Hoffnungen, dass ein möglicher Interessent dabei mit dem Frankfurter Flughafenbetreiber Fraport auch aus Deutschland kommen könnte, müssen die Amerikaner jedoch abschreiben. Die Frankfurter hatten sich 2008 zwar bereits vergeblich um einen Kauf von Gatwick bemüht. Doch der Konzern winkt diesmal entschieden ab. „Nein, wir haben kein Interesse an einem Kauf des Londoner City Airports“, sagte Fraport-Sprecher Robert A. Payne dem Handelsblatt.

Für die US-Beteiligungsgesellschaft ist dies ein erster Rückschlag. GIP hatte den Londoner City Airport, der wegen seiner Stadtnähe und kurzen Wartezeiten am Terminal besonders von der Finanzwelt stark frequentiert wird, 2006 gekauft und drei Jahre später auch den Londoner Flughafen Gatwick sowie den Airport im schottischen Edinburgh übernommen, nachdem der Vorbesitzer BAA die Flughäfen auf Druck der Wettbewerbsbehörden frei geben musste. Der größte Londoner Flughafen Heathrow ist dagegen seit 2006 im Besitz des spanischen Konzerns Ferrovial.

Doch nun kommen die festgefügten Besitzverhältnisse wieder in Bewegung. Die Nachfrage nach qualitativ hochwertigen Infrastruktur-Vermögenswerten sei hoch, begründete GIP-Transportchef Michael McGhee gegenüber der „Financial Times“ den Schritt. Zudem stünden derzeit wenige Flughäfen zum Verkauf, daher halte man den Zeitpunkt für günstig und rechne mit starken Angeboten. Die Preisvorstellungen für den angestrebten Verkauf sind allerdings ebenso kühn wie dessen Lage nahe des Finanzdistriktes exklusiv. Die Beteiligungsgesellschaft strebt, wie die Zeitung unter Berufung auf mit der Angelegenheit vertraute Personen berichtet, bei der Veräußerung einen Erlös von bis zu zwei Milliarden Pfund an, was etwa 2,86 Milliarden Euro entspricht.

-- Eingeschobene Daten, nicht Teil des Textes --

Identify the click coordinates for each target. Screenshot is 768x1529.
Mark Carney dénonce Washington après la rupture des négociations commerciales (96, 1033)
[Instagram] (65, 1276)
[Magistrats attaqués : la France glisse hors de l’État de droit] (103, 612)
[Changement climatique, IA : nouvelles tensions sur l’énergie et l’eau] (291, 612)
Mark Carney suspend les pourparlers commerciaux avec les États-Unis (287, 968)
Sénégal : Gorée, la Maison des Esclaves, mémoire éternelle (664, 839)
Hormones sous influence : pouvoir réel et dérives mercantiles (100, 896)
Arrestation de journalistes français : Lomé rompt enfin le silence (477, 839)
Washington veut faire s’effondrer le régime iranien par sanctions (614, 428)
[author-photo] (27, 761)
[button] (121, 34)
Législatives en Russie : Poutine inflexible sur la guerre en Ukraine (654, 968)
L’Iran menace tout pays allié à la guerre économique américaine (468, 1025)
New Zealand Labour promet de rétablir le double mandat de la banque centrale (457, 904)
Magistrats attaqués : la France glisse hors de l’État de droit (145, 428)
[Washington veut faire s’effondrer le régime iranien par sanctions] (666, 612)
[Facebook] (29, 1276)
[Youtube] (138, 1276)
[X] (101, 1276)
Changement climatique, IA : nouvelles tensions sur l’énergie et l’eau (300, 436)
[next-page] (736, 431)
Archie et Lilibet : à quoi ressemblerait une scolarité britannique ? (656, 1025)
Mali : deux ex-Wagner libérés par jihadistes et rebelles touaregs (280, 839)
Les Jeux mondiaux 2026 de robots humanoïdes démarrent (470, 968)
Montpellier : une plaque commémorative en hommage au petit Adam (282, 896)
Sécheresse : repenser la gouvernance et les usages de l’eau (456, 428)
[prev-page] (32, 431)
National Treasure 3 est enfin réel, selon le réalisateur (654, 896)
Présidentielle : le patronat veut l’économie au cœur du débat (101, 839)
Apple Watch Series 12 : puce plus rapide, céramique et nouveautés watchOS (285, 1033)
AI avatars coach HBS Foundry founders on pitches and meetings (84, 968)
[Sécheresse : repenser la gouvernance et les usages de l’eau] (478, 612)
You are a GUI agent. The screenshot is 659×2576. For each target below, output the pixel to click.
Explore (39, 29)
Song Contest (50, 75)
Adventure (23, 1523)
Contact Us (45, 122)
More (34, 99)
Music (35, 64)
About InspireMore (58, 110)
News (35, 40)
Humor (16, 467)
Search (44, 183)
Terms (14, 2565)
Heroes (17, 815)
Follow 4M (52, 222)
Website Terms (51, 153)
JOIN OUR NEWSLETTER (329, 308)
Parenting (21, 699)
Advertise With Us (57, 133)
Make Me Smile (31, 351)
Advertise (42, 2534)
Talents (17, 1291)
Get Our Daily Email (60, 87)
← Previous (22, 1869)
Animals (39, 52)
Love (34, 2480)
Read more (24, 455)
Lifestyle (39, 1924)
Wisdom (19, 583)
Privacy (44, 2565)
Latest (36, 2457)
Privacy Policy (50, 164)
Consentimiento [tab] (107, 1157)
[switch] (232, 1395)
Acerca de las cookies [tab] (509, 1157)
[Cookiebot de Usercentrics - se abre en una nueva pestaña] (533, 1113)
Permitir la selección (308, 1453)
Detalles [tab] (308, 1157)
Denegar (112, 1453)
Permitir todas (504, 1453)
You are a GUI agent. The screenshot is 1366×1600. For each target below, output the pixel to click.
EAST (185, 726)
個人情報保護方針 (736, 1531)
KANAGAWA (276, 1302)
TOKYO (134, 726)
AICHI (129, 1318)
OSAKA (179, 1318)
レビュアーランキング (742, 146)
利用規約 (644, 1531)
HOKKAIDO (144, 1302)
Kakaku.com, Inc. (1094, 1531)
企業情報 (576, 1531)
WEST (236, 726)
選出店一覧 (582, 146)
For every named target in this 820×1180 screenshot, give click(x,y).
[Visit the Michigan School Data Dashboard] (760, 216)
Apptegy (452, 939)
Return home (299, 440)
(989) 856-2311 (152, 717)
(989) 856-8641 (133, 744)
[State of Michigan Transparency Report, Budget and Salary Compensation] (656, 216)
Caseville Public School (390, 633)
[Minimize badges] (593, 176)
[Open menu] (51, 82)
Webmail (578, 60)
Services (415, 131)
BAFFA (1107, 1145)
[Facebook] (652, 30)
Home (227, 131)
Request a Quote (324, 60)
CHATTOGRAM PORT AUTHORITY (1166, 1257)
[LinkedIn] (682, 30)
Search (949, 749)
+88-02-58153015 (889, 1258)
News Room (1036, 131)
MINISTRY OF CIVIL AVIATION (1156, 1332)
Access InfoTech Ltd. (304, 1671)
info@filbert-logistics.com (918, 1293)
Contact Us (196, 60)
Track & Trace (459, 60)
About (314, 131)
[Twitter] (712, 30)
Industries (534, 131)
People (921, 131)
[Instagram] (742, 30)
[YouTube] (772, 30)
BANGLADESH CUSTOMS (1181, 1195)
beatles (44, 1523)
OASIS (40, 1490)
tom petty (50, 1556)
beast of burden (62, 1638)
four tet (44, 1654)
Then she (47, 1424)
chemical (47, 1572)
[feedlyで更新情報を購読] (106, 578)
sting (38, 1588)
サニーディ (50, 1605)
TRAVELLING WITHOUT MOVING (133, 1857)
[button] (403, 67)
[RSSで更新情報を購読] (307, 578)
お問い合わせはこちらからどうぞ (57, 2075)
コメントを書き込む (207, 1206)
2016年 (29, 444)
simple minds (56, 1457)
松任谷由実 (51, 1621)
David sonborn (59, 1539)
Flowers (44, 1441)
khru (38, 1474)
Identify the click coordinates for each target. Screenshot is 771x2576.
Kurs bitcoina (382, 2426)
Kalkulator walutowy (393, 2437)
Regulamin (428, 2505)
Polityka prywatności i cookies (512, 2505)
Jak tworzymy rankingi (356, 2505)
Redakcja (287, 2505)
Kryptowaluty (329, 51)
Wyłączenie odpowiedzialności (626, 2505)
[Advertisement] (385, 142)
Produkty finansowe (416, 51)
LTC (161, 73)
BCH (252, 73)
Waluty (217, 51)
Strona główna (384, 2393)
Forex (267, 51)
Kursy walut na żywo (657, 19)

Ein Schnäppchen sieht anders aus. Der Preis wurde den Airport mit mehr als dem 60-fachen des Gewinns vor Abschreibungen und Steuern bewertet – ein sattes Multiple. Für GIP würde sich damit der Deal mehr als bezahlt machen. Als die Beteiligungsgesellschaft 2006 den im Osten der Stadt gelegenen Flughafen erwarb, war von einem geschätzten Kaufpreis von nur 750 Millionen Pfund die Rede gewesen. Der Eigentümer zuvor, der wohlhabende irische Finanzier Dermot Desmond, hatte den Flughafen zuvor 1995 von einer Baufirma für 23,5 Millionen Pfund erworben.